(Records from a data collection)

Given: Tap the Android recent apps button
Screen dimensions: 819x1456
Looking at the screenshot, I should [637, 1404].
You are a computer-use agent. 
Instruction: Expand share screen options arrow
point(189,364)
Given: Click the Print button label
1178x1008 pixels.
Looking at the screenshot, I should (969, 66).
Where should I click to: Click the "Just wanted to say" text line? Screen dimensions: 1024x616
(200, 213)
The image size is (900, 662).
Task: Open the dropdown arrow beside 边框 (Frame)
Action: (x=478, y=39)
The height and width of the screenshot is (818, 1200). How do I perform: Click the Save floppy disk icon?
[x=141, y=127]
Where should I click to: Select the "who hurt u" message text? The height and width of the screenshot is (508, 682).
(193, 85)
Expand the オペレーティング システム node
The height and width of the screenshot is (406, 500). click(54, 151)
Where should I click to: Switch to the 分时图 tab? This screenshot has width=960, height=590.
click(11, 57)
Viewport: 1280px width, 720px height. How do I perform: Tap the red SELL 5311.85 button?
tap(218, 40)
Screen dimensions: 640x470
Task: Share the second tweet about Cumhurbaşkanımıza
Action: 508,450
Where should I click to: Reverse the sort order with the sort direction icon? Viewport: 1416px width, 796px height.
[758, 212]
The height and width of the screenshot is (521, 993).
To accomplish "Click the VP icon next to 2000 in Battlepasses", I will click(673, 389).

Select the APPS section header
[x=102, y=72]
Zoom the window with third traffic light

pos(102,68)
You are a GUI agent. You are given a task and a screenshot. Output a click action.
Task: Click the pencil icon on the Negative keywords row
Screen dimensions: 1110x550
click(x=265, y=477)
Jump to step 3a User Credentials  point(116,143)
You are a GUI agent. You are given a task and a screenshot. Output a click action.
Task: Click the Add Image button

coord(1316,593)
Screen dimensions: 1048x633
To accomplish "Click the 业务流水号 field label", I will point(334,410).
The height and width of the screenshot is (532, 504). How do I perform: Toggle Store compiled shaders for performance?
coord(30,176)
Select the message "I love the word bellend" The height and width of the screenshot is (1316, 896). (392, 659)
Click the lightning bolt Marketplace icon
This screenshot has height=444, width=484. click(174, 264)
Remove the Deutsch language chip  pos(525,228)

What you will do. Word-for-word copies of all the records are required.

Task result.
Given: Tap the Android recent apps button
Screen dimensions: 819x1456
Looking at the screenshot, I should [637, 1404].
You are a computer-use agent. 
Instruction: Expand share screen options arrow
point(189,364)
Given: Click the Print button label
1178x1008 pixels.
Looking at the screenshot, I should (969, 66).
Where should I click to: Click the "Just wanted to say" text line? Screen dimensions: 1024x616
(200, 213)
The image size is (900, 662).
Task: Open the dropdown arrow beside 边框 (Frame)
Action: (x=478, y=39)
The height and width of the screenshot is (818, 1200). How do I perform: Click the Save floppy disk icon?
[x=141, y=127]
Where should I click to: Select the "who hurt u" message text? The height and width of the screenshot is (508, 682).
(193, 85)
Expand the オペレーティング システム node
The height and width of the screenshot is (406, 500). click(54, 151)
Where should I click to: Switch to the 分时图 tab? This screenshot has width=960, height=590.
click(11, 57)
Viewport: 1280px width, 720px height. How do I perform: Tap the red SELL 5311.85 button?
tap(218, 40)
Screen dimensions: 640x470
Task: Share the second tweet about Cumhurbaşkanımıza
Action: 508,450
Where should I click to: Reverse the sort order with the sort direction icon? Viewport: 1416px width, 796px height.
[758, 212]
The height and width of the screenshot is (521, 993).
To accomplish "Click the VP icon next to 2000 in Battlepasses", I will click(673, 389).

Select the APPS section header
[x=102, y=72]
Zoom the window with third traffic light

pos(102,68)
You are a GUI agent. You are given a task and a screenshot. Output a click action.
Task: Click the pencil icon on the Negative keywords row
Screen dimensions: 1110x550
click(x=265, y=477)
Jump to step 3a User Credentials  point(116,143)
You are a GUI agent. You are given a task and a screenshot. Output a click action.
Task: Click the Add Image button

coord(1316,593)
Screen dimensions: 1048x633
To accomplish "Click the 业务流水号 field label", I will point(334,410).
The height and width of the screenshot is (532, 504). How do I perform: Toggle Store compiled shaders for performance?
coord(30,176)
Select the message "I love the word bellend" The height and width of the screenshot is (1316, 896). (392, 659)
Click the lightning bolt Marketplace icon
This screenshot has height=444, width=484. click(174, 264)
Remove the Deutsch language chip  pos(525,228)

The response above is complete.